I agreed. But I also could not help but note that this was another chapter in a phenomenon that has taken complete control of the national discourse: outrage culture. It seems like every not-so-carefully-worded public misstep must be punished to the fullest extent, replete with soapbox lectures and demands for apologies. Anyone who doesn’t show the expected level of outrage will be labeled a coward or an apologist for bad behavior. I get the feeling that regular, hard-working, generally unoffended Americans sigh with exhaustion — daily.
Was I really outraged by SNL? Really offended? Or did I just think the comment about losing my eye was offensive? There is a difference, after all. I have been literally shot at before, and I wasn’t outraged. Why start now?
So I didn’t demand an apology and I didn’t call for anyone to be fired. That doesn’t mean the “war . . . or whatever” line was acceptable, but I didn’t have to fan the flames of outrage, either. When SNL reached out with an apology and an offer to be on the show, I wasn’t fully sold on the idea. It was going to be Veterans Day weekend, after all, and I had events with veterans planned. I asked if another weekend might work. No, they said, precisely because it was Veterans Day, it would be the right time to send the right message. They assured me that we could use the opportunity to send a message of unity, forgiveness and appreciation for veterans. And to make fun of Pete Davidson, of course.
And that’s what we did. I was happy with how it worked out. But now what? Does it suddenly mean that the left and right will get along and live in utopian harmony? Maybe Saturday’s show made a tiny step in that direction, but I’m not naive. As a country, we still have a lot of work to do. We need to agree on some basic rules for civil discourse.
There are many ideas that we will never agree on. The left and the right have different ways of approaching governance, based on contrasting philosophies. But many of the ultimate goals — economic prosperity, better health care and education, etc. — are the same. We just don’t share the same vision of how to achieve them.

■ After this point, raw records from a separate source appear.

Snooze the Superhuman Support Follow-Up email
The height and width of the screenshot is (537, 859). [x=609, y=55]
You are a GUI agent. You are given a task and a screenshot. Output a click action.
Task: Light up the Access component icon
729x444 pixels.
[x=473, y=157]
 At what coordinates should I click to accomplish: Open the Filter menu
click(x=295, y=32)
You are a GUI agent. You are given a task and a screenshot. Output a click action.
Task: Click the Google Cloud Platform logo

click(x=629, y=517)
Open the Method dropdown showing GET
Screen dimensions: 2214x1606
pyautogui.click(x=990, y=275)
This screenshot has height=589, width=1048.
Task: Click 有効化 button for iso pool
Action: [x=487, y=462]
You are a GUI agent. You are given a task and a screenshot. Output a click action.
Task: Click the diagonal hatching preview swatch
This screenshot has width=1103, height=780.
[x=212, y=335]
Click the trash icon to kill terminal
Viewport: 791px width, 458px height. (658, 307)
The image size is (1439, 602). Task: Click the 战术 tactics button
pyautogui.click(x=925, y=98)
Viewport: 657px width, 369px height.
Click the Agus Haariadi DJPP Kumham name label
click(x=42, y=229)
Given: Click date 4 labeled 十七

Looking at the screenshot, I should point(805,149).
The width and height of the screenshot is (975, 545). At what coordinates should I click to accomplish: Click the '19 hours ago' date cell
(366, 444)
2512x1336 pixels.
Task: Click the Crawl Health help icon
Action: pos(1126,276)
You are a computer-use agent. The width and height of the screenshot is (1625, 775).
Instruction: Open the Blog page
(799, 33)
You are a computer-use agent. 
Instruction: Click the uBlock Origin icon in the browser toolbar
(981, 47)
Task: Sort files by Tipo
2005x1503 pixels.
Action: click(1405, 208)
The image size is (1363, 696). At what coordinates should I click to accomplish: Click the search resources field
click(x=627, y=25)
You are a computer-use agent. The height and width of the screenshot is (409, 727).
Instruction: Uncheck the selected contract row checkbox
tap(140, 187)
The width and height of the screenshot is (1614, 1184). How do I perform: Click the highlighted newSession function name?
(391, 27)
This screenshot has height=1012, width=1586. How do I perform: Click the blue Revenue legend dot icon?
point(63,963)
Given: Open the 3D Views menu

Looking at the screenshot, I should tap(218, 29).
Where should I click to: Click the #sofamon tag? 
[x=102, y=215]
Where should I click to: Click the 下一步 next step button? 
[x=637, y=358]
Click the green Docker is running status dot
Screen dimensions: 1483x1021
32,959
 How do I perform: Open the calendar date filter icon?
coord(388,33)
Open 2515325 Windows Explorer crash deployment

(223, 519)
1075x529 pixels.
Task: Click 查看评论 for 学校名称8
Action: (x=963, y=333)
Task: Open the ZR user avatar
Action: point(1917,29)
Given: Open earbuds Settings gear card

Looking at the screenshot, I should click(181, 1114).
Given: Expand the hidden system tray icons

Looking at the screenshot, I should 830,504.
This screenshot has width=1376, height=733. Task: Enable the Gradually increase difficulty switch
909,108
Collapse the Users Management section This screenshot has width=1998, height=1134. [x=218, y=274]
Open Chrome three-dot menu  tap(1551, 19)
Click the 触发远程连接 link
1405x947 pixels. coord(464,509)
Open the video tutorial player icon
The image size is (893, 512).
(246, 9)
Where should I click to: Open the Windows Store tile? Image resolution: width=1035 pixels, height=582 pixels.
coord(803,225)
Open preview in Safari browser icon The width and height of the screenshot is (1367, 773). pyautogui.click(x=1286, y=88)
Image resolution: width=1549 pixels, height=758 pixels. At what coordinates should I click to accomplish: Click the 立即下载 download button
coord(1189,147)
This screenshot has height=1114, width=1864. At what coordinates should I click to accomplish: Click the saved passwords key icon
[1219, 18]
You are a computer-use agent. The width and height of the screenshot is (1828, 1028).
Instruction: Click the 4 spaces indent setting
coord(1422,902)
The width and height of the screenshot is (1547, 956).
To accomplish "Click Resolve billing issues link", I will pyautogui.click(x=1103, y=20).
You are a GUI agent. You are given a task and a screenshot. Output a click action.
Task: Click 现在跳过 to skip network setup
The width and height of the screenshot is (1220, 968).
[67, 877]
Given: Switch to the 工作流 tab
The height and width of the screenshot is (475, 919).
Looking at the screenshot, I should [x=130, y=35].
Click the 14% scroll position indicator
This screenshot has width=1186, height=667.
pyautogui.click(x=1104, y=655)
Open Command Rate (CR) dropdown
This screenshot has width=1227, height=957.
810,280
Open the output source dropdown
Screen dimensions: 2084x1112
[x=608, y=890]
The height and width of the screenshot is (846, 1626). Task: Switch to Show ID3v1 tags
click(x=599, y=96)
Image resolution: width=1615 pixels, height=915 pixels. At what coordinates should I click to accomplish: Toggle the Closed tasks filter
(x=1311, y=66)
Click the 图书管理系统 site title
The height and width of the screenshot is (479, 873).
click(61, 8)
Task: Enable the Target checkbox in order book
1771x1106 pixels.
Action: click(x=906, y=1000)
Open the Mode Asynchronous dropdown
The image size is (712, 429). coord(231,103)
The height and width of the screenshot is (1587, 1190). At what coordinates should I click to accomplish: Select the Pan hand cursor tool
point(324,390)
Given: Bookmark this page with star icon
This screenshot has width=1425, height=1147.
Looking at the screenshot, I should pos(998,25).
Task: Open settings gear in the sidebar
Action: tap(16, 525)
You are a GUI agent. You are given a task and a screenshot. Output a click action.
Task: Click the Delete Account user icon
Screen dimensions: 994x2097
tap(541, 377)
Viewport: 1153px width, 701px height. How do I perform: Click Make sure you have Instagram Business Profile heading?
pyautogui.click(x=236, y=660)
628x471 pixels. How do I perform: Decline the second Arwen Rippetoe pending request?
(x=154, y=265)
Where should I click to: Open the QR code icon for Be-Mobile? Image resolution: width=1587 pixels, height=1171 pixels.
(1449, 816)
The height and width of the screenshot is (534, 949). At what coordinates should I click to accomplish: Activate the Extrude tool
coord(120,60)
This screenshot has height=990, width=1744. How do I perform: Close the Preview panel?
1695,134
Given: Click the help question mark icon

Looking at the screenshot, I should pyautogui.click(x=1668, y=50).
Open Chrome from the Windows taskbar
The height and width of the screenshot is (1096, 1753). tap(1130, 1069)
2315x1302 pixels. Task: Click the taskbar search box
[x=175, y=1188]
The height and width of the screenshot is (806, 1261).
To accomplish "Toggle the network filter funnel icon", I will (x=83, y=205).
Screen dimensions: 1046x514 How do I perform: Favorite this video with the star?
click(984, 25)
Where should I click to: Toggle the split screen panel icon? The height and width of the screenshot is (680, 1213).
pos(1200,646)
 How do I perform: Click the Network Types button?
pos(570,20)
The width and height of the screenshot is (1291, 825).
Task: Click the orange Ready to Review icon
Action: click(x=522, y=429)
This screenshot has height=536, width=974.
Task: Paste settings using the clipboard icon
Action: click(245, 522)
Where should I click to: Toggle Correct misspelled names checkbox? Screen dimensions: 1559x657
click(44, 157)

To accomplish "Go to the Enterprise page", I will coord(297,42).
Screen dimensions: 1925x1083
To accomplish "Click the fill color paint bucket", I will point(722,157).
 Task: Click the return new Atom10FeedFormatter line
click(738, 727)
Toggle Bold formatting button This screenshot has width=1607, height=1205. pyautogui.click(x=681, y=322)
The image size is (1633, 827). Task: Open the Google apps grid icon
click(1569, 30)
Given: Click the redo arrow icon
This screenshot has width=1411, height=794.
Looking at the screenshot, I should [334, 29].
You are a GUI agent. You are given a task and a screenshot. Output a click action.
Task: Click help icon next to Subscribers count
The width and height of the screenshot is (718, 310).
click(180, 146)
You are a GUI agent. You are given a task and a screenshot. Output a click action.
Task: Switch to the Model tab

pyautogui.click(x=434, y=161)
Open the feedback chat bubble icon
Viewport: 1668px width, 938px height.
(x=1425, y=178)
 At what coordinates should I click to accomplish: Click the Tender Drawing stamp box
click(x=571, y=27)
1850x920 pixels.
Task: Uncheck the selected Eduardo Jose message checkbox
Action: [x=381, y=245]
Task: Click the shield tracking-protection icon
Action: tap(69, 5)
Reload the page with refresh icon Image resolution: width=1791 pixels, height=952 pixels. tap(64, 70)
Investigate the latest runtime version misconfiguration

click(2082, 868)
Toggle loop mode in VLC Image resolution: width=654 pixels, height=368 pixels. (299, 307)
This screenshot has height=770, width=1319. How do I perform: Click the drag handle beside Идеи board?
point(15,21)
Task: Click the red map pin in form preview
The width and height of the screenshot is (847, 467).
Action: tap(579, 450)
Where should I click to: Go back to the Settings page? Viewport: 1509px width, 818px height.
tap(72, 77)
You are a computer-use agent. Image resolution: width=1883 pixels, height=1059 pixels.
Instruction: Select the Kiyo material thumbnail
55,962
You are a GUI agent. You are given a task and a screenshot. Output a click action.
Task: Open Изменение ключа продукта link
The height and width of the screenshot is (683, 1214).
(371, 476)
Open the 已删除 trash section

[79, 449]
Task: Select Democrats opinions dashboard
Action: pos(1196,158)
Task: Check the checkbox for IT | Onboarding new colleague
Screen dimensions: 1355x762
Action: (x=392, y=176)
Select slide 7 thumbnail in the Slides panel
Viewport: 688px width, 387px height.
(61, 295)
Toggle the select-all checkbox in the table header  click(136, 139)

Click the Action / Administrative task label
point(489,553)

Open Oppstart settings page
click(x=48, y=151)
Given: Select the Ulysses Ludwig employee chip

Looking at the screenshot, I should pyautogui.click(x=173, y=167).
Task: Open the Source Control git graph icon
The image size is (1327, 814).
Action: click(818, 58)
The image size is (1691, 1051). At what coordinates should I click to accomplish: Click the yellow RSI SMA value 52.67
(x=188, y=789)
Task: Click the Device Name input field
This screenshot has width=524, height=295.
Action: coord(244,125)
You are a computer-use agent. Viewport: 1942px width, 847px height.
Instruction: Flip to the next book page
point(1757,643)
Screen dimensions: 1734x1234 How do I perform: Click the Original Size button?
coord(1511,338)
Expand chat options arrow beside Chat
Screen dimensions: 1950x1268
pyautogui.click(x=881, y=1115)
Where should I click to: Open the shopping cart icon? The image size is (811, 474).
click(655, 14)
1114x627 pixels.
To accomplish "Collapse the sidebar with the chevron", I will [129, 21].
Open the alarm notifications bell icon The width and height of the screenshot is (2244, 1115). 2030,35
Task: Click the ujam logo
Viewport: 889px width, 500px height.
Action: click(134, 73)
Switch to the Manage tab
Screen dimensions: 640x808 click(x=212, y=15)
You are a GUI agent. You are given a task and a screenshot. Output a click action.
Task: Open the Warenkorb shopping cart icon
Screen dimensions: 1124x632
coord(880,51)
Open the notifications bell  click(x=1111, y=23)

How, then, do we live together in this world of differing ideas? For starters, let’s agree that the ideas are fair game. If you think my idea is awful, you should say as much. But there is a difference between attacking an idea and attacking the person behind that idea. Labeling someone as an “-ist” who believes in an “-ism” because of the person’s policy preference is just a shortcut to playground-style name-calling, cloaked in political terminology. It’s also generally a good indication that the attacker doesn’t have a solid argument and needs a way to end debate before it has even begun.
Similarly, people too often attack not just an idea but also the supposed intent behind an idea. That raises the emotional level of the debate and might seem like it strengthens the attacker’s side, but it’s a terrible way to make a point. Assuming the worst about your opponents’ intentions has the effect of demonizing their ideas, removing the need for sound counter-reasoning and fact-based argument. That’s not a good environment for the exchange of ideas.
When all else fails, try asking for forgiveness, or granting it. On Saturday, Pete Davidson and SNL made amends. I had some fun. Everyone generally agreed that a veteran’s wounds aren’t fair game for comedy. Maybe now we should all try to work toward restoring civility to public debate.